I'm on my second Albatron card right now - sold my old Ti4200 last December, and purchased an FX5900. Runs 500 core/975 memory all day, up from the default 400/850 defaults. This is after a successful FX5950 Ultra flash, of course.
Using a finance currency converter, 177 Canadian turns out to be $134 US dollars. The only question here is WHY HAVEN'T YOU BOUGHT IT YET? That's an amazing deal, even if it was for the lowest bottom-of-the-bin FX5900XT available anywhere. Just to be sure, this is the model with 256MB of memory at 850 MHz and a 410MHz core clock, correct?
http://www.albatron.com.tw/english/it/vga/specification.asp?pro_id=69
$134 for that card is an absolutely amazing deal; a comparable card would still cost well over $200USD...
For overclocking, I'd look to hit at a very miminum 470 on the core and 950 on the memory. Performance would be comparable at that speed to an FX5950 Ultra; it's worth trying the 5950 Ultra flash...
Warcraft 3 is going to be an absolute cakewalk for a card like this; the rest of your system will count more for games like that anyway, but rest assured it will do it just fine.
Doom 3 will definitely be fine for the FX5900 cards; it's an OpenGL game, and nvidia's OpenGL support is top-notch. If it will struggle with a game, it'll be DirectX-based games like Half-Life 2... the FX series cards had lackluster DX9 support, at best. But at least you have brute memory bandwidth and fill rate to counter that a little bit. I'd look at 1024x768 probably being the playable res for HL2 on that card... but alas, we'll only know for sure once it's released. With many of the driver revisions, I've found the FX5900 image quality to be perfectly acceptable, despite what the fanboys were saying a few months back.

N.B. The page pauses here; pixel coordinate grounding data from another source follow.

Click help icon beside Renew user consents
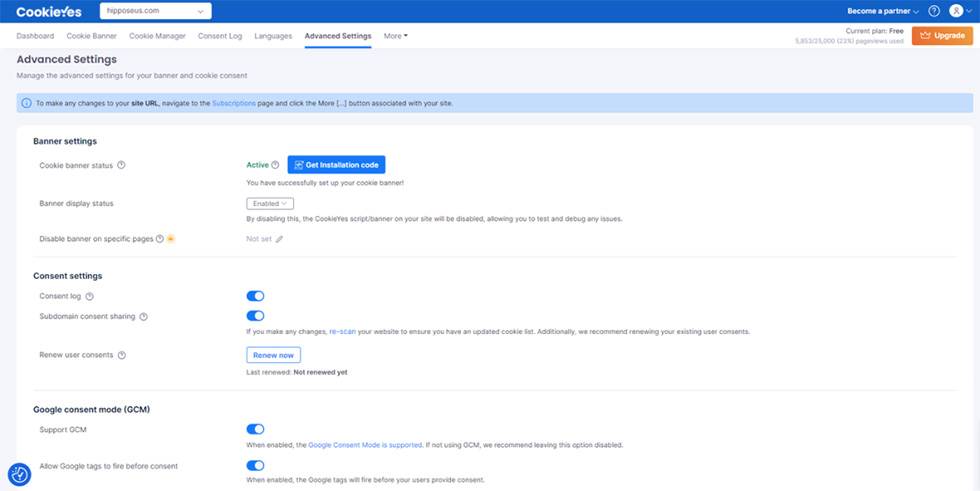Viewport: 980px width, 491px height. click(x=122, y=355)
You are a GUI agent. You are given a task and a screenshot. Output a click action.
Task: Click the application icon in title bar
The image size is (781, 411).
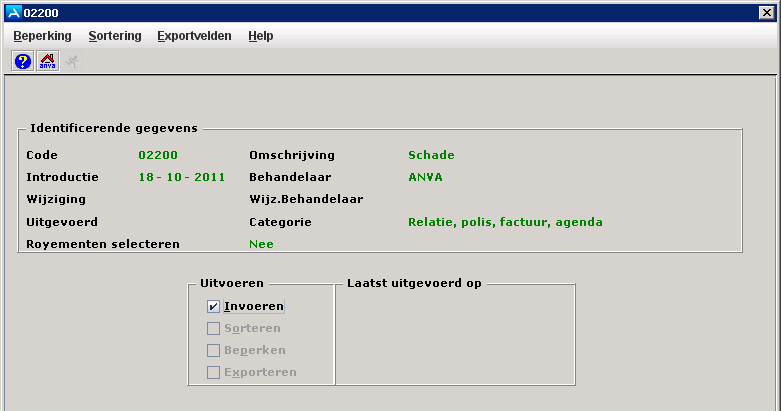click(11, 11)
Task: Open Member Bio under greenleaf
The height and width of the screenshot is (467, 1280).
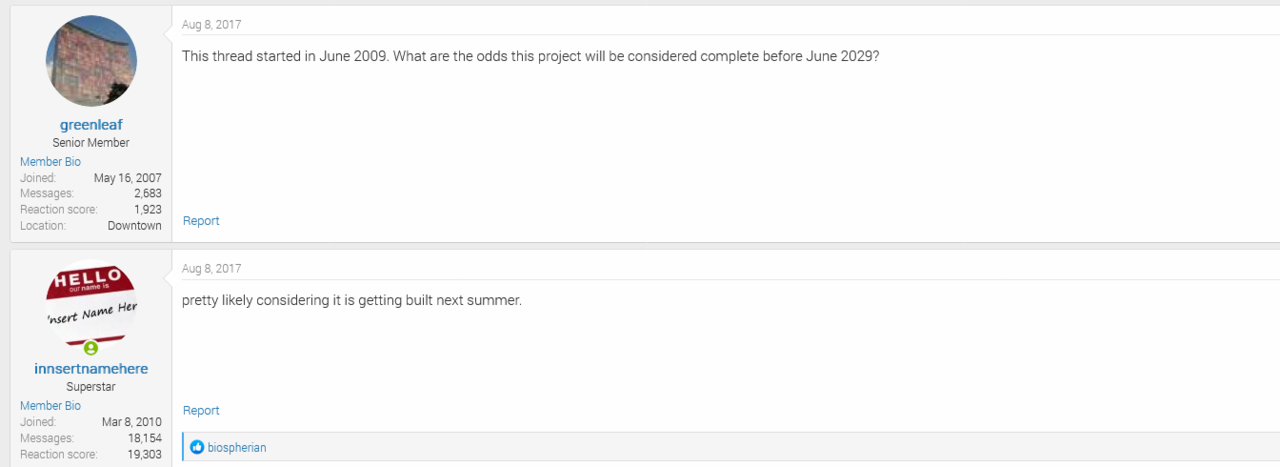Action: pos(50,162)
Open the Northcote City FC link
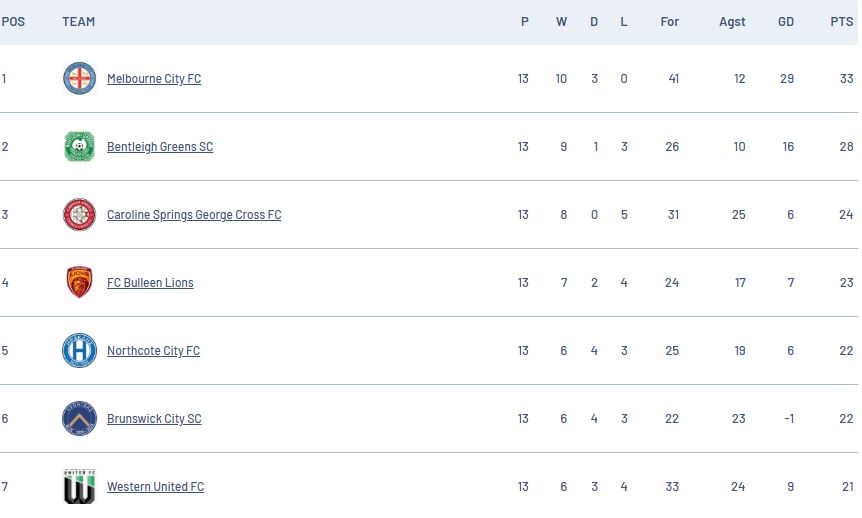This screenshot has width=862, height=518. pyautogui.click(x=153, y=351)

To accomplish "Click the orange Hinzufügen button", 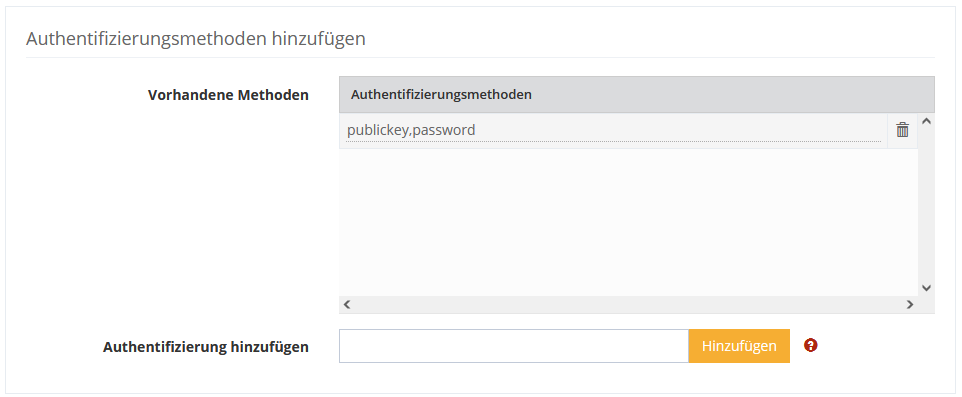I will [739, 346].
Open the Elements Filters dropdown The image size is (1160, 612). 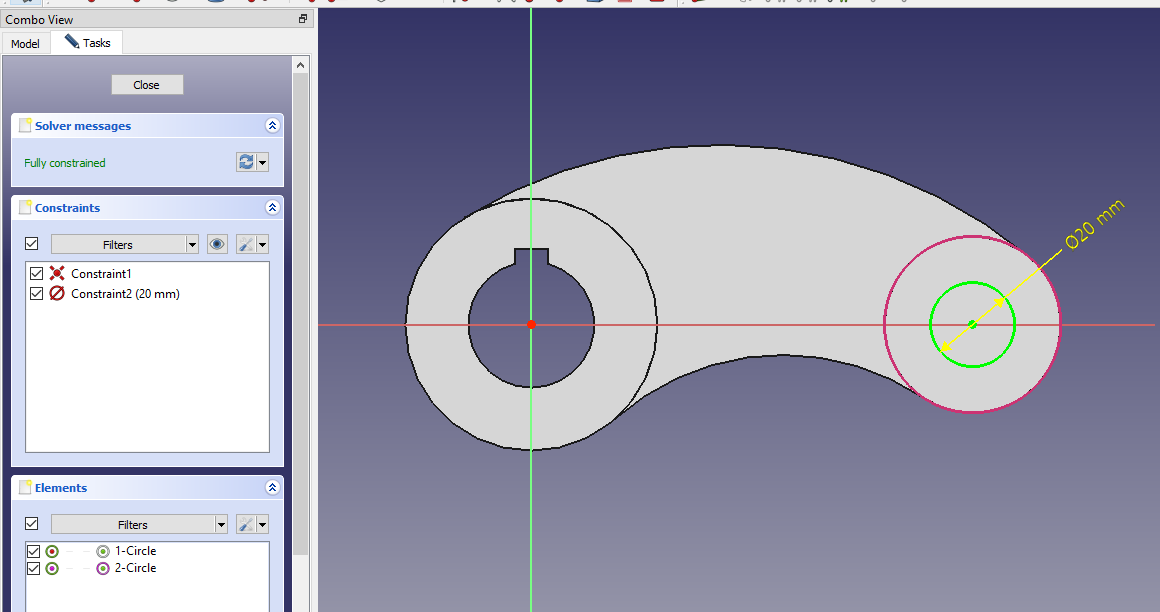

Anisotropic filtering hits the FX cards really bad - thier algorithm for AF isn't efficient at all. You can expect a huge performance hit when you go from the 4x to the 8x setting, and many games become pretty well unplayable. 4x is definitely where to set it for most games, or 2x if you like high frames better. It's not quite as good-looking as the ATi AF, either.
But the anti-aliasing is pretty well sorted out. Since it's mostly dependent on memory bandwidth, anyway, the FX5900s are well-suited to it, due to the crazy memory bandwidth. For my purposes, 2xAA is pretty well free, and 4xAA takes a significant performance hit only after you get up to 1600x1200 resolutions.